Outra modificação pertinente diz respeito ao aumento de contribuições mínimas, que passarão de 180 para 240. Assim, caso a PEC seja aprovada, o trabalhador deverá contribuir no mínimo 20 anos para poder se aposentar, e não mais 15 anos, o que conclui pelo fim da aposentadoria por tempo de contribuição.

Além disso, de acordo com a PEC, quando houver 20 anos de contribuição o benefício será de 60% da média, aumentando 2% a cada ano a mais de contribuição. Desta forma, o contribuinte somente terá direito a 100% se o fizer em 40 anos, de forma que a aposentadoria não poderá ser inferior a um salário mínimo vigente (R$ 998) e nem mesmo exceder o teto da Previdência Social (R$ 5.839,45).

Mais uma alteração significativa foi o aumento do tempo de contribuição para a aposentadoria dos professores. Atualmente, esta classe é regida por regras especiais e devido à excepcionalidade da função de docência eles se aposentam com 25 anos de tempo de contribuição, independentemente da idade. Com a proposta legislativa, os professores que exercem, exclusivamente, o magistério na educação infantil, ensino fundamental ou médio será estabelecida a idade mínima de 60 anos para ambos os sexos, cumulada ao mínimo de 30 anos de contribuição. Assim, fica extinta a previsão especial para os professores, que com a reformulação previdenciária passam a ter condições mais rígidas para aposentadoria.

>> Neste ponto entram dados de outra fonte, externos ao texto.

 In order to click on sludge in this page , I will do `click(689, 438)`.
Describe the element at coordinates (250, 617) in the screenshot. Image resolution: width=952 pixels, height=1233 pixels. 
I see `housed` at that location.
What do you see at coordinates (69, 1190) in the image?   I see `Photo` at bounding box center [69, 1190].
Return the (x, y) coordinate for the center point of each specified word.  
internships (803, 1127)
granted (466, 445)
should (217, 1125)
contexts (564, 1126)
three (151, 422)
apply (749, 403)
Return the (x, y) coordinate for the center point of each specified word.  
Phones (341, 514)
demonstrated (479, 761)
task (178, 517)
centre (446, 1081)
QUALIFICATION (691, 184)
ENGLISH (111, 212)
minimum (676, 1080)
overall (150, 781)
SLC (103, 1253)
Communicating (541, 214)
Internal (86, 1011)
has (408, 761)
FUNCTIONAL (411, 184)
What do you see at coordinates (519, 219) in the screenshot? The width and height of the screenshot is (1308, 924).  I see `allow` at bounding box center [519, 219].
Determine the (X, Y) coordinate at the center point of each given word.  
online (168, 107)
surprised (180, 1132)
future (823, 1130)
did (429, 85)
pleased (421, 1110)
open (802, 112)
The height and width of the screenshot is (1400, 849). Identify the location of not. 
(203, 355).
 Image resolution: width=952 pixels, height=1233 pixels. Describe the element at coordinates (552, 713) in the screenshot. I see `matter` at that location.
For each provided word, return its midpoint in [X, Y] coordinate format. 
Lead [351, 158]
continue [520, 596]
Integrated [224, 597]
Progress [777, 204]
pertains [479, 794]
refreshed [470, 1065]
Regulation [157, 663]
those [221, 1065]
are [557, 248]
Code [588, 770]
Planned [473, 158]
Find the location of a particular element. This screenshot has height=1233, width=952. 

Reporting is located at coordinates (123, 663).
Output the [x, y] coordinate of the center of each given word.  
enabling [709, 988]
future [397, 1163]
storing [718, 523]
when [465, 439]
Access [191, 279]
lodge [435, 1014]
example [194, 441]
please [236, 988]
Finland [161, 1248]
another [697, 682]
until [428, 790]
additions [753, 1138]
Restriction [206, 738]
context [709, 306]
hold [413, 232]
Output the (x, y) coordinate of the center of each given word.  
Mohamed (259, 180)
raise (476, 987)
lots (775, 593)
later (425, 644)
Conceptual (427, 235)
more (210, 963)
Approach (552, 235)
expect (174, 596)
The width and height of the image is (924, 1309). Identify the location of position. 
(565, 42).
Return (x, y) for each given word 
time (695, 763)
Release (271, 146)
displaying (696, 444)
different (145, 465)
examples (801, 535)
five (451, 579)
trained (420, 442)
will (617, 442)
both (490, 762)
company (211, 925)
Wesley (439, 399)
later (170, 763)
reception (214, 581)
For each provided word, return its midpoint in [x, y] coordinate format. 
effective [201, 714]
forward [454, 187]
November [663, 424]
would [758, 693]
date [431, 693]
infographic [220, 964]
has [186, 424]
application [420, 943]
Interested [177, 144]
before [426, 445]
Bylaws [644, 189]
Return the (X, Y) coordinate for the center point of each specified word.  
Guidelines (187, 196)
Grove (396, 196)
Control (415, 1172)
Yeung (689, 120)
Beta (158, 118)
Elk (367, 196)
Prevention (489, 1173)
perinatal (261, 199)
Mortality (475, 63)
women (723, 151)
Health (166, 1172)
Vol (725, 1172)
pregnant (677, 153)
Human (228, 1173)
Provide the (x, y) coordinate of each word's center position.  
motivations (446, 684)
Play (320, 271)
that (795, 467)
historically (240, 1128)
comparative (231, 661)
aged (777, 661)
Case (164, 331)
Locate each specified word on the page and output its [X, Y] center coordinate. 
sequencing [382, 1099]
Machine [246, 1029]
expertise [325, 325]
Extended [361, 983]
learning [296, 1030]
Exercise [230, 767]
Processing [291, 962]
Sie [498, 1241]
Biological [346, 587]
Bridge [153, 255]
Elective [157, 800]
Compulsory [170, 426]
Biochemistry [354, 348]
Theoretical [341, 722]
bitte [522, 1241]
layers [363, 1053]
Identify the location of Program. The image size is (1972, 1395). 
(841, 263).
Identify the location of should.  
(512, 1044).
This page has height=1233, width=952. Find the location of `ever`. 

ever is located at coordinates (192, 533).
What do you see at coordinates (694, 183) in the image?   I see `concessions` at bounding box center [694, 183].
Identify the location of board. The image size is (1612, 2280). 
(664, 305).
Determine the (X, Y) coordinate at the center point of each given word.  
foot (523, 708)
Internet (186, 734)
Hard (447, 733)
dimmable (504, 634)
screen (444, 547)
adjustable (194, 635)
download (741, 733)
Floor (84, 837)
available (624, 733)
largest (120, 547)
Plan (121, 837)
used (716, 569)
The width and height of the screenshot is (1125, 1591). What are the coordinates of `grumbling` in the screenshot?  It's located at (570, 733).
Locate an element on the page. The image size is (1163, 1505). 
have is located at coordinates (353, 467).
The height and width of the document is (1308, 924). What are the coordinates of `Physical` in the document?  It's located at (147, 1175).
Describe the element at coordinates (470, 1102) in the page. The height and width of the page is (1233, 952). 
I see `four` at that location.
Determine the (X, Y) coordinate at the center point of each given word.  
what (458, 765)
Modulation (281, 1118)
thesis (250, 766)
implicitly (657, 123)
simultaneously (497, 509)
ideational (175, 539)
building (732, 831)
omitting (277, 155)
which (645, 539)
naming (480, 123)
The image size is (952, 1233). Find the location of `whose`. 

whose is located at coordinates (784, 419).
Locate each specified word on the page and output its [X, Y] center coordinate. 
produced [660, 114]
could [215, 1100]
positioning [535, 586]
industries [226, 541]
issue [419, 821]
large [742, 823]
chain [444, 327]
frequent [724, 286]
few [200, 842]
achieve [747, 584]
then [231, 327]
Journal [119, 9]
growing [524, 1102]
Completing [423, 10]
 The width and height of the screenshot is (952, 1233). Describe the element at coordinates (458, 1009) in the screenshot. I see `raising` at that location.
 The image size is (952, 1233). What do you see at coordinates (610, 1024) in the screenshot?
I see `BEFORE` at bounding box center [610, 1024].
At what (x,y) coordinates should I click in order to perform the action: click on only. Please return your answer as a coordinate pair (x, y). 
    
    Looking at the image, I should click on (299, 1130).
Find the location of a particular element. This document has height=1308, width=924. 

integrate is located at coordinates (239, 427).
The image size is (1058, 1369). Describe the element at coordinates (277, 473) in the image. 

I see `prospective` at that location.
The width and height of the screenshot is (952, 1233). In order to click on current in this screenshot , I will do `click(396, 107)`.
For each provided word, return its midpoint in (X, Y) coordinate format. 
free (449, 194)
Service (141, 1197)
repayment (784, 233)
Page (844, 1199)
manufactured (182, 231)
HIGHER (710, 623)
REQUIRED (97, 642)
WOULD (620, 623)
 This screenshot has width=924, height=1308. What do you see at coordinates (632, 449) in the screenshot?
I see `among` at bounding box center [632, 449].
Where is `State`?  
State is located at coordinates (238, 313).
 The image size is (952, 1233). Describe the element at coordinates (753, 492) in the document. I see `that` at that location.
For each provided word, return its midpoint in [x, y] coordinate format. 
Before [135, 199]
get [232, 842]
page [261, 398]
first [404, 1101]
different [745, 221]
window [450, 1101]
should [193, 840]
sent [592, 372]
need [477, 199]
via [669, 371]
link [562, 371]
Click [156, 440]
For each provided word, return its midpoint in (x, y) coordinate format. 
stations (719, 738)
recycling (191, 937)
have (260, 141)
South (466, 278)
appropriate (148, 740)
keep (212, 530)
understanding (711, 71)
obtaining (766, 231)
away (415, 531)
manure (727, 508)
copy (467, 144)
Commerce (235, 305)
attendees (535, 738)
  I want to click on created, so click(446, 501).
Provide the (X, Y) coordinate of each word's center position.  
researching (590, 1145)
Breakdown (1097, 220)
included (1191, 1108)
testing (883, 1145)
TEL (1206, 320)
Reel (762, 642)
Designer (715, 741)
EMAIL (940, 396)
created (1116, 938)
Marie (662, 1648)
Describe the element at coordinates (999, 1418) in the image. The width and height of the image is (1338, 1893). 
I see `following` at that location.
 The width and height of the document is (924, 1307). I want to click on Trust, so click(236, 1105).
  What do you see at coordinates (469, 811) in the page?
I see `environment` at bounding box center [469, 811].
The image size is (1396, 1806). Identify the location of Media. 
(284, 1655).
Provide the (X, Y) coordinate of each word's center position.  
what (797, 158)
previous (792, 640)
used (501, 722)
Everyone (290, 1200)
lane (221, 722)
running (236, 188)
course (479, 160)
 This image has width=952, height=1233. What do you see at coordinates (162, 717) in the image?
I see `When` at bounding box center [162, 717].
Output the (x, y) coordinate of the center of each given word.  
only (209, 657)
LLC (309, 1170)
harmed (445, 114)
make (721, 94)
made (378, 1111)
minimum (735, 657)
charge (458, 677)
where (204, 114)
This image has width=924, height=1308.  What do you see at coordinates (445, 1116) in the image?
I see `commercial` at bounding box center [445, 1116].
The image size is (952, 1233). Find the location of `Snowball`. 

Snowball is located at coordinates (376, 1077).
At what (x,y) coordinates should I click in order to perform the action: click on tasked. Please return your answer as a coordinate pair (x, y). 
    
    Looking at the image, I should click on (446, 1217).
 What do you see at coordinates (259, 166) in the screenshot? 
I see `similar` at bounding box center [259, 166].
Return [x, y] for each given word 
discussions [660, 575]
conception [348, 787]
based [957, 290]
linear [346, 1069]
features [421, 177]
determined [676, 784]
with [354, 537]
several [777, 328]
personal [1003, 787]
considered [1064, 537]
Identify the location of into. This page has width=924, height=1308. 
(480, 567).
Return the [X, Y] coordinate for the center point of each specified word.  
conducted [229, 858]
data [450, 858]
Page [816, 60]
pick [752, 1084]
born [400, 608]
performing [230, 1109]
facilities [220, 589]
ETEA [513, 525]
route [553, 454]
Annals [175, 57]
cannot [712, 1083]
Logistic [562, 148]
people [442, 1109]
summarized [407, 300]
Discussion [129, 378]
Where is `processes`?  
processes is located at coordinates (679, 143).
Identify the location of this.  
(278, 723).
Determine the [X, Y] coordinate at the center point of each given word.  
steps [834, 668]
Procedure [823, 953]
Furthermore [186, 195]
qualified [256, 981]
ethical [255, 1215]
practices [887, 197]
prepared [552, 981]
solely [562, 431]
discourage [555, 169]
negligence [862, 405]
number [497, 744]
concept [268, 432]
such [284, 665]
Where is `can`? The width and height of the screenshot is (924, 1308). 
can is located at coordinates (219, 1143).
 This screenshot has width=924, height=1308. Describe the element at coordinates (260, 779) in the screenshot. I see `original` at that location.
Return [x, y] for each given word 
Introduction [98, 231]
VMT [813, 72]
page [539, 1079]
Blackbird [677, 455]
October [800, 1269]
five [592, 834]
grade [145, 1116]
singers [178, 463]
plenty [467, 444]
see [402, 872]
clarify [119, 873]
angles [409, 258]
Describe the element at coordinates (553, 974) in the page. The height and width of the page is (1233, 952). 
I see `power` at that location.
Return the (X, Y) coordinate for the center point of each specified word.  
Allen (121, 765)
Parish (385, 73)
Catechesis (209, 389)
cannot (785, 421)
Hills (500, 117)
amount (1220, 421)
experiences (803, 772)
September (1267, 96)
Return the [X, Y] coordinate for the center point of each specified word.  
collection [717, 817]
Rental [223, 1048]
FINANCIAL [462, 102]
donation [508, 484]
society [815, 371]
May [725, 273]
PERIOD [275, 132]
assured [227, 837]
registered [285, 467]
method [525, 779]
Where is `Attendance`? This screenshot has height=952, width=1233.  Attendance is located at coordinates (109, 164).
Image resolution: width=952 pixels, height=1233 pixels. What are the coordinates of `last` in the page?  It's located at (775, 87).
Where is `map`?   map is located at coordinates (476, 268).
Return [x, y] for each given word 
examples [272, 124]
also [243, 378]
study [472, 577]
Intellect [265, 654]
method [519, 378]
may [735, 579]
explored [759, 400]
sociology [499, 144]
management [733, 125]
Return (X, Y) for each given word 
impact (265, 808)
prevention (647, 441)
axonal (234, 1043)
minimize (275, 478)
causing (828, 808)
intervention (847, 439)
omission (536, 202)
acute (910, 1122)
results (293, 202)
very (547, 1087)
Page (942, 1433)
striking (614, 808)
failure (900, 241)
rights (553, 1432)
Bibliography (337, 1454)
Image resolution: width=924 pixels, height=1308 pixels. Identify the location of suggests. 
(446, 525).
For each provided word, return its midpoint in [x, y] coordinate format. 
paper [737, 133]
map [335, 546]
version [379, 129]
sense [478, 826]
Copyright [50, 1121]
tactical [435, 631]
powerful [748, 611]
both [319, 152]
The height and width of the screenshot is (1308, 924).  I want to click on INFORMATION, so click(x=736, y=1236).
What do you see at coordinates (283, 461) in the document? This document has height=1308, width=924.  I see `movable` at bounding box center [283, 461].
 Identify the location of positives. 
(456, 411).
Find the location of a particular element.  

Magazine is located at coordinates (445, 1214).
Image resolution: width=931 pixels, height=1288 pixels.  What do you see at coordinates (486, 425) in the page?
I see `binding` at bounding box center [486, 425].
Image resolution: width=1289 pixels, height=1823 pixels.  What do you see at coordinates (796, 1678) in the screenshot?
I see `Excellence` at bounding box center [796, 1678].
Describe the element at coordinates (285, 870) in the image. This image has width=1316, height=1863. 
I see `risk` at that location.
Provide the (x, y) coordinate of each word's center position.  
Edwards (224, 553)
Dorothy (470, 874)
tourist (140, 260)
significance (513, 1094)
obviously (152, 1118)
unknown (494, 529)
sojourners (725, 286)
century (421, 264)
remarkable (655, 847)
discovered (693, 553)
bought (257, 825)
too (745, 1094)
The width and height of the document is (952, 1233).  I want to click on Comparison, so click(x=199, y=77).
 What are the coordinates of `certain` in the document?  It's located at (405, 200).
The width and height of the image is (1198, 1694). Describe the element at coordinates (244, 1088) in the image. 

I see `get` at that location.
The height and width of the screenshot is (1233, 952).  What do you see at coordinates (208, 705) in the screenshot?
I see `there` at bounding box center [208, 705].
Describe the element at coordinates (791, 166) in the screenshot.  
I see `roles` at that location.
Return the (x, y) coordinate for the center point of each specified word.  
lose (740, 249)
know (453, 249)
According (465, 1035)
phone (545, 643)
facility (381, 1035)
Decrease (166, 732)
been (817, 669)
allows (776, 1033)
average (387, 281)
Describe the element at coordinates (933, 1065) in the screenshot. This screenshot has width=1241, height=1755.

Outra mudança prejudicial e alvo de críticas é proposta de modificação do Benefício de Prestação Continuada da Lei Orgânica da Assistência Social (Loas), que atualmente garante um salário mínimo para os idosos e portadores de deficiência considerados hipossuficientes financeiramente, isto é, com renda per capita inferior a um quarto do salário mínimo, conforme Lei 8.742/93 e artigo 203, inciso V, da Constituição Federal. Com a reforma, em violação ao princípio da irredutibilidade dos benefícios, os idosos em condições de miserabilidade, com mais de 60 anos, receberão apenas o benefício de R$ 400, aquém do salário mínimo legal, sendo este devido somente àqueles com idade igual ou superior a 70 anos.

Apesar do alegado déficit previdenciário, é imperativa a rediscussão da matéria para alcance de propostas efetivas na Previdência em todas as classes e níveis, como a dos militares, não sendo coerente uma reforma penosa apenas aos menos favorecidos, em situação de risco e injustiça, em um país marcado pela desigualdade social e com poucas políticas públicas de efetivação do mínimo existencial à dignidade da pessoa humana.

Portanto, em razão do princípio da vedação do retrocesso social e da disposição constitucional do artigo 60, parágrafo 4º, inciso IV, repugna-se o prosseguimento e a eventual aprovação da PEC 06/19 por diminuir, limitar e extinguir direitos fundamentais sociais, estritamente relacionados à efetividade dos direitos básicos e garantias individuais.

*Thamires I. Pena Bramante é advogada, graduada em Direito pela Dom Helder Escola de Direito, pós-graduanda em Advocacia Trabalhista e Previdenciária.